Real coffee beans and fake coffee made from soybeans soaked in chemicals and flavoring. Photo by Hai Binh

Changing awareness

These findings by police and market inspectors have caught public attention and have changed consumer behavior.

"Consumers are now aware that fake coffee is a real problem," said Le Duc Huy, deputy general director of the Dak Lak-based Simexco, one of Vietnam's biggest exporters of semi-processed robusta beans. "Many now know how to spot fake coffee."

He said the content of real coffee sold on the market has now doubled to around 60 percent in the southern region and the Central Highlands coffee belt. 

"But in the northern and the central regions, which lie far from the coffee processing hub, consumers may not be aware, so the coffee content there is as low as 20-30 percent," Huy told VnExpress International via telephone from Dak Lak.

Improved awareness among Vietnamese coffee drinkers has been reflected in the rising domestic consumption rate in a country where tea is also a popular drink.

Vietnam is forecast to use 172,200 tons of coffee at home in the 2016/2017 crop year, up 10 percent from the previous season, the U.S. Department of Agriculture (USDA) said in its December report.

The domestic consumption rate has been rising in double digits since at least the 2012/2013 season, based on USDA data. The country's crop year lasts between October and September.

Rising exports

Higher domestic consumption, coupled with a rush to sell by exporters in the first months of 2017 and the smaller 2016/2017 harvest due to adverse weather, could disrupt coffee exports, traders said.
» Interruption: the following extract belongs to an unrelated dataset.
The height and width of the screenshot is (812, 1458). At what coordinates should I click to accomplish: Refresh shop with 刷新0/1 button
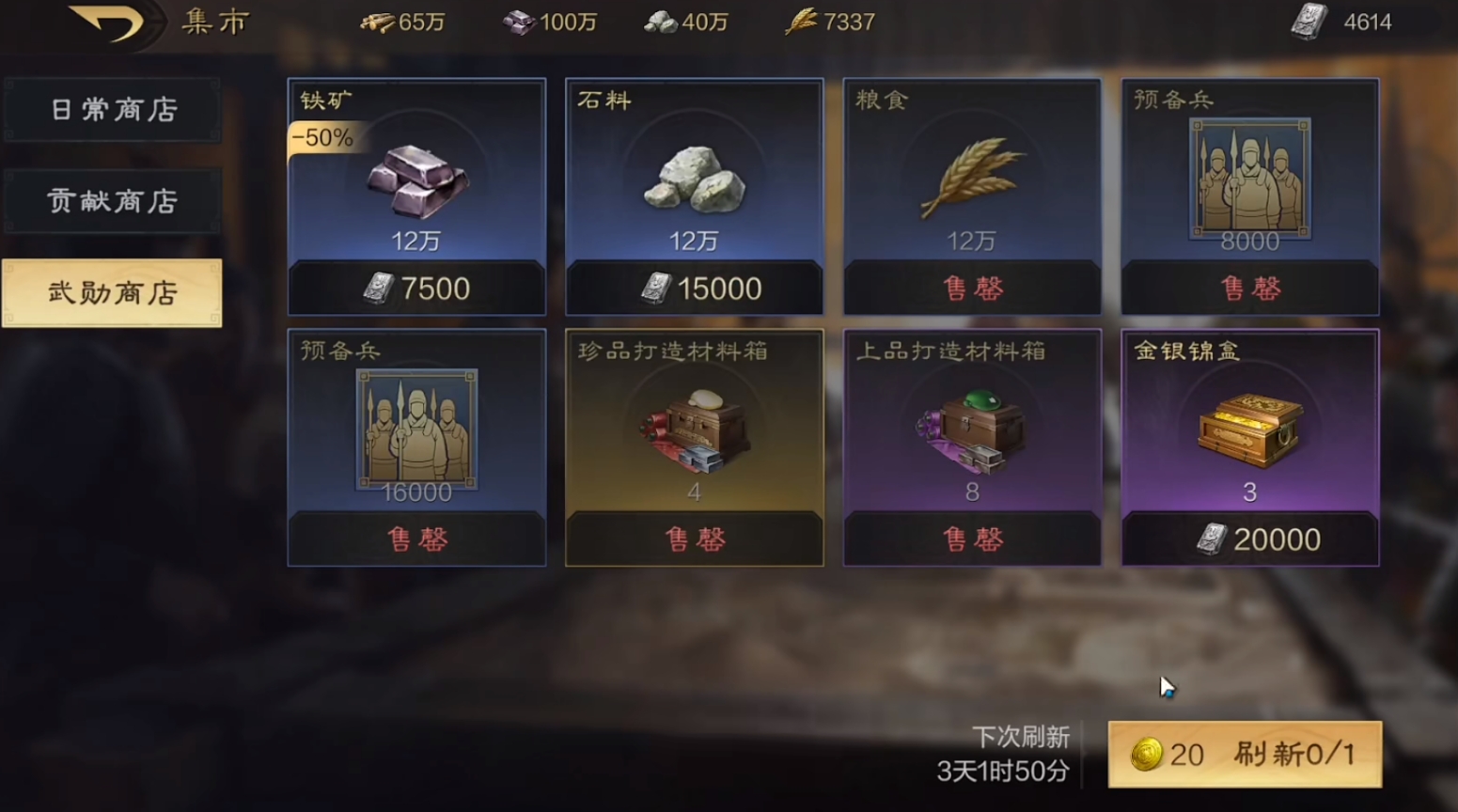coord(1245,754)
More instant coffee being produced locally has also been contributing to the tighter export flow, Vietnamese industry officials said.

Vietnam could export an estimated 180,000 tons of coffee in March, the highest monthly shipment since April 2016, based on government data released on Wednesday.
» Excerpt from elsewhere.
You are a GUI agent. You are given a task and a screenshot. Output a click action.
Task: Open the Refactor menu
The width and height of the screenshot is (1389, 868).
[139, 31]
Most of the shipments were sold in late January or February as exporters tried to cash in on higher prices while cutting costs, traders said. On the other hand, foreign buyers said they had stepped up purchases based on expectations of a smaller crop in Vietnam. 

The March estimate has brought the country's total export volume to 847,000 tons in the first half of the 2016/2017 season, up 4 percent from a year ago.
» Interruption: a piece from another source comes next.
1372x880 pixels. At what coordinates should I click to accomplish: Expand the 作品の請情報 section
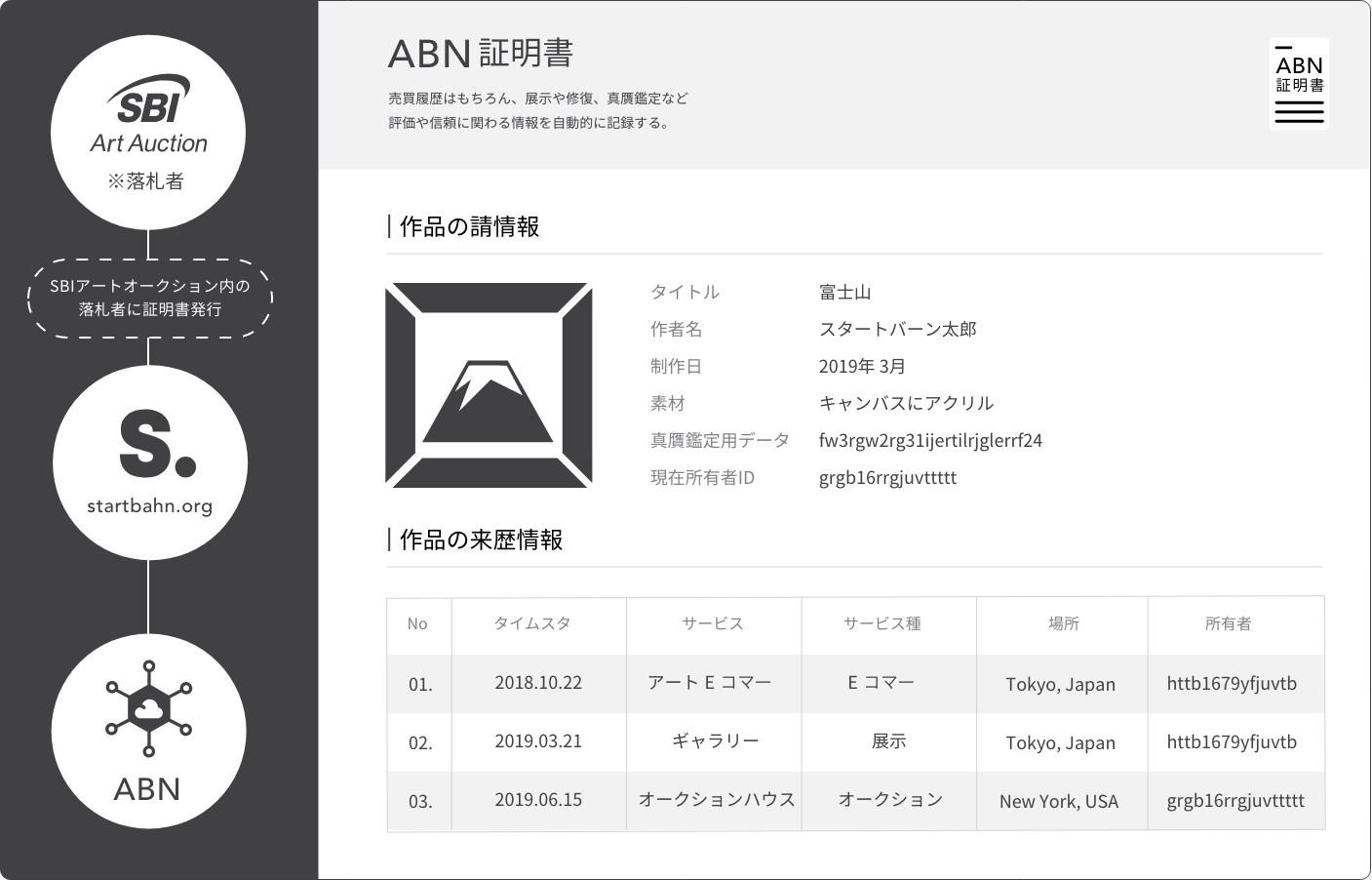click(x=466, y=226)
Vietnam could face coffee shortages from May-June due to rising shipments and dwindling domestic stocks, top export firm Intimex has said.

Huy of Simexco said Vietnam should do more to fight fake coffee.

"The media should do its best to help consumers spot real coffee," he said. "Related agencies should also step up inspections of coffee shops because shop owners are making money by selling fake coffee as it costs up to 50 percent less than real coffee."